Soul Cal: Funky Disco & Modern Soul, 1971–82 is a compilation album featuring various disco, Soul, and funk artists. Released on May 1, 2012, on Now-Again Records, a subsidiary of Stones Throw Records, the collection contains 15 songs and an 80-page book which summarizes the artists' backstories and recording processes.

== Reception ==
Joe Muggs of The Wire remarked that the album encapsulates "the retro-utopian vision of a past where every smalltown record store or garage in the US might have hidden a virtuosic funk outfit; the thrill of knowing that jobbing musicians might be getting paid for the first time; plus the bittersweet knowledge that those that passed on are getting deserved recognition.
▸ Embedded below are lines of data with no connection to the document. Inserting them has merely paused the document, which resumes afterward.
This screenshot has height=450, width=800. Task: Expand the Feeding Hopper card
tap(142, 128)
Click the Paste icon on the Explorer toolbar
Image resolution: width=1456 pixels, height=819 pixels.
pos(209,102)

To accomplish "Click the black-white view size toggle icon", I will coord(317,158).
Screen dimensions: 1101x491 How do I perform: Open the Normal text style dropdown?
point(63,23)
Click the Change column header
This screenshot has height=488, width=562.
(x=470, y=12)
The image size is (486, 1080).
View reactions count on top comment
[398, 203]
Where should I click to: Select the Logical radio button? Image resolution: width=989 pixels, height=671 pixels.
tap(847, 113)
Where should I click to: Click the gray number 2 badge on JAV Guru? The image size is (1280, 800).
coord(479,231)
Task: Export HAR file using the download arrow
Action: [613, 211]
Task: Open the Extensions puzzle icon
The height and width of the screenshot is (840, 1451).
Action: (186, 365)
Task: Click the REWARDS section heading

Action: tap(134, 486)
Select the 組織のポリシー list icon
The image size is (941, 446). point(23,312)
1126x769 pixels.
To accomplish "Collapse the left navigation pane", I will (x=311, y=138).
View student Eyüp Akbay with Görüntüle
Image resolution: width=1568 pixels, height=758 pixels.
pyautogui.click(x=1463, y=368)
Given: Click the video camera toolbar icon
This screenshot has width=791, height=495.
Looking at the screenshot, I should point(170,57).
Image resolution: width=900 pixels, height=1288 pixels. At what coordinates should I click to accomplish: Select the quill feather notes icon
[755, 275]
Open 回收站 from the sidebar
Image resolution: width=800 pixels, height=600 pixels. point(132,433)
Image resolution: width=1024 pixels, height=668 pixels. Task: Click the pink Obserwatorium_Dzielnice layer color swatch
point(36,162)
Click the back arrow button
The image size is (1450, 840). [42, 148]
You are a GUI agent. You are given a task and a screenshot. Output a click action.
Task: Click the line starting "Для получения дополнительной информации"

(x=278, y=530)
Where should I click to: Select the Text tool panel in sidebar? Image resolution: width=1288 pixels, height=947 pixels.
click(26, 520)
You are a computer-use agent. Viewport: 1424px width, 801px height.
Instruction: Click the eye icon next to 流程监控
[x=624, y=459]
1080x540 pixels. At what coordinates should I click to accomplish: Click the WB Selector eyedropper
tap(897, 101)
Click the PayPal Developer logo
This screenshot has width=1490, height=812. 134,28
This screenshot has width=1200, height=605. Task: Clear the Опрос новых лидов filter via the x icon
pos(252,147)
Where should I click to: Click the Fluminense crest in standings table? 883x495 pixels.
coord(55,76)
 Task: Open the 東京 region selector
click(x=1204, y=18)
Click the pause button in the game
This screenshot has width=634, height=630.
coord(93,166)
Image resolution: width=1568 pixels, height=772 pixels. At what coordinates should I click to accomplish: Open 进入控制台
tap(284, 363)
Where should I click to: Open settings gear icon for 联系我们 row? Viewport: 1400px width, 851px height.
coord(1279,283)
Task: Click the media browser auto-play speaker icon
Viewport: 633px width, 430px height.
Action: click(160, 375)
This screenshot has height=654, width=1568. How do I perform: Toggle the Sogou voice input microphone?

And all that before you get the thrill of the music itself."
Cyril Cordor of Okayplayer wrote that "Soul Cal may not have the same intellectual intrigue of Now Again compilations on Zambian psych-rock or Afro-spiritual jazz, but (Stones Throw general manager Egon) Alapatt wholeheartedly accomplishes this task with his meticulous handling and care of these bands’ precious music and stories."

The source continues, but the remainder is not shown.